I hardly think a readiness to take a flamethrower to to one's tastebuds is indicative of refined tastes. The reverse, if anything.
Your tastebuds have been so dulled by a lifetime of boiled meat and potatoes that they have lost the capacity to process the complex flavours of spice. All you experience is heat. :shrug:
You'd be far happier at the buffet with wes, tbh. Perhaps you could put some ketchup on your heatlamp-curled pizza.
No. He just looks a bit grey and flabby. I'm not getting the smell of drink off him.
I hope you realise I'd be much more sympathetic if I thought someone had had a skinful? That is entirely understandable and in the natural course of things.

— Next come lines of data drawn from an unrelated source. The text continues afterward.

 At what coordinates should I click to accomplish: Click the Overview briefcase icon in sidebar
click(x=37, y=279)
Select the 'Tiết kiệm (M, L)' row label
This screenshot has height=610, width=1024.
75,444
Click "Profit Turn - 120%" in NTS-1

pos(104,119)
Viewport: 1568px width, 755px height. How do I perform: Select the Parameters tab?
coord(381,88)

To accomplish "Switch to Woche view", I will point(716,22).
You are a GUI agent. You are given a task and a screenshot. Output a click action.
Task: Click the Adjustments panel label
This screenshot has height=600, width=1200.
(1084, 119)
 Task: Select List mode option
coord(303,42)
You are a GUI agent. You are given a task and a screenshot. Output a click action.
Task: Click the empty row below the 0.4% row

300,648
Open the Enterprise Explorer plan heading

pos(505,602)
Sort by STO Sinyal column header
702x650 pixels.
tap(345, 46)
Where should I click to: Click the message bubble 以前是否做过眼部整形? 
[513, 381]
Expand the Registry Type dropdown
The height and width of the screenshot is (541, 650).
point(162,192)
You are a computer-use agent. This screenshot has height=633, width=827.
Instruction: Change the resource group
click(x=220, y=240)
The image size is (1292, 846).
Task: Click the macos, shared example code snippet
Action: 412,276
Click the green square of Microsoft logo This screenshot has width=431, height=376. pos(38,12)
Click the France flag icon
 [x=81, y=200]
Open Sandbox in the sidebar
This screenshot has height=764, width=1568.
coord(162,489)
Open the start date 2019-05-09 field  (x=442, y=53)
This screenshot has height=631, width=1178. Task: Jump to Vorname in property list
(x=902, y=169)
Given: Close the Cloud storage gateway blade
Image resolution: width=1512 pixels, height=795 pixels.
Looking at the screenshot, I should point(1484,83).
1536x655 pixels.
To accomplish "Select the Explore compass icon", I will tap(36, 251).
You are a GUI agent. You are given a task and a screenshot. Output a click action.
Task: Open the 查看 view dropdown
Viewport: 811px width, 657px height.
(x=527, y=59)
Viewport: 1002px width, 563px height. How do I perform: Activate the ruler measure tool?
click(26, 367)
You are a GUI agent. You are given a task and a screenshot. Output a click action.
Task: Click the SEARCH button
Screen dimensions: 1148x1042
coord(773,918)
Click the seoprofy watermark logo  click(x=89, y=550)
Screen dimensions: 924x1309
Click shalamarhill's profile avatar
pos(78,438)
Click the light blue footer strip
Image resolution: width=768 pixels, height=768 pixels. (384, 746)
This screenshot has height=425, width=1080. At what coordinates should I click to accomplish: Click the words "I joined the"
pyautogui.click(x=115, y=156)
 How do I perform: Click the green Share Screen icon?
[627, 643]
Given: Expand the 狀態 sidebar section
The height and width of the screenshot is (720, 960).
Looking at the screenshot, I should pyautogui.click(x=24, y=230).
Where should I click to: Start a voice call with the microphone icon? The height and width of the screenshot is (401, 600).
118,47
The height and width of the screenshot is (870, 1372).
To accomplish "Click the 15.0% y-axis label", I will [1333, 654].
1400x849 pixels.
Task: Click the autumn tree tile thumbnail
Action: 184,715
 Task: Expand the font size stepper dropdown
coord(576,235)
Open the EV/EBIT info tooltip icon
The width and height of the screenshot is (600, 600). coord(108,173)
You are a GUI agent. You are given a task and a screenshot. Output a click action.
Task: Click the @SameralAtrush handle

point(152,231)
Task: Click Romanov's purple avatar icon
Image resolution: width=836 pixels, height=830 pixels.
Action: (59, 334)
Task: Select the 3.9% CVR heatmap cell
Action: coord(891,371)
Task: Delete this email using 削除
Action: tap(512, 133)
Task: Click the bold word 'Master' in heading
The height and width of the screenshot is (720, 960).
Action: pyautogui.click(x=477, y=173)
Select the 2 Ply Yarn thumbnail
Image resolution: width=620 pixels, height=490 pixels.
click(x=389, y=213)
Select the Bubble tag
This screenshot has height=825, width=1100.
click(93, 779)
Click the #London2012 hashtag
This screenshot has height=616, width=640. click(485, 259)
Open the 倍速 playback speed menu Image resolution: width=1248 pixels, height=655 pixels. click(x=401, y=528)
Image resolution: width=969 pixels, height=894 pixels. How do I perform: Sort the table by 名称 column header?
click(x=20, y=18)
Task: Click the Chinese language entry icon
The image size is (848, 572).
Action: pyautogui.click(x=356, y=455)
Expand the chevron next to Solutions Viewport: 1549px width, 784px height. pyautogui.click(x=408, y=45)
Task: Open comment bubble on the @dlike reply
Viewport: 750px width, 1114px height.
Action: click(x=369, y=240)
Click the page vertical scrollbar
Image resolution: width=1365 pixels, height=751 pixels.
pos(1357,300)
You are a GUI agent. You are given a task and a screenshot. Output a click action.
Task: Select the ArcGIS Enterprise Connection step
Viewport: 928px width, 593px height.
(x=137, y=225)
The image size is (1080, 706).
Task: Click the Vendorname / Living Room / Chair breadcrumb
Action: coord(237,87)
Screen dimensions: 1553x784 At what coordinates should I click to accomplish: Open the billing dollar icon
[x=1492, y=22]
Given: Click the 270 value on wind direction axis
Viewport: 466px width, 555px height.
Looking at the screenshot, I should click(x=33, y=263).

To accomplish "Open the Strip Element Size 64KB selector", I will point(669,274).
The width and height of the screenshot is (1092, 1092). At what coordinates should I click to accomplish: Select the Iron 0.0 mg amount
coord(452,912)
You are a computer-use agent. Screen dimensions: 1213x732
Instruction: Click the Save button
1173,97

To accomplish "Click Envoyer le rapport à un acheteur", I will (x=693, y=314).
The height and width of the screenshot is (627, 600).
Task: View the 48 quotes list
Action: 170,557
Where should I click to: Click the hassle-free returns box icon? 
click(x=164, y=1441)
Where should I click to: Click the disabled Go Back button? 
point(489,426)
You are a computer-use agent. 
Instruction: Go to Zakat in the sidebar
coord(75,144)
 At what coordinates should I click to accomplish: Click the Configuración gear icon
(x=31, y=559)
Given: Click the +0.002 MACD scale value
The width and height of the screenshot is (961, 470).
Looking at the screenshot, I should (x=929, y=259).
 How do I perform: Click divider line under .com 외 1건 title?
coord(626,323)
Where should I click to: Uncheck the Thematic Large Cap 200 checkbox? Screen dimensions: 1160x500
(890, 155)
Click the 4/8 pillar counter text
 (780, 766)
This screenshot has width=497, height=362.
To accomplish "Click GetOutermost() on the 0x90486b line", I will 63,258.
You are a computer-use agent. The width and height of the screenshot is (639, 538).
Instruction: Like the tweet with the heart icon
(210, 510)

I would understand his desperate need to take on calories if I thought he was suffering.
I think he's just a disgusting pig.
You have long admitted that your years of self-abuse* have rendered you largely incapable of tasting anything properly. Your olfactory senses are poor, enervated, spavined things. This is why you crave heat - it makes you feel like you're actually tasting something.
*And the coke, booze and fags didn't help, either.
I was introduced to it at a roadside stall in the middle of nowhere in Rwanda. My driver stopped the car and excitedly demanded that I tried the local speciality being sold at this stall. Ever a student of global cuisine I expectantly approached and was served - a baked potato.
In order to give the experience some level of authenticity, I took the proffered bottle of local chilli oil and applied it. Liberally.
Trust me. I don't think you'll be disappointed.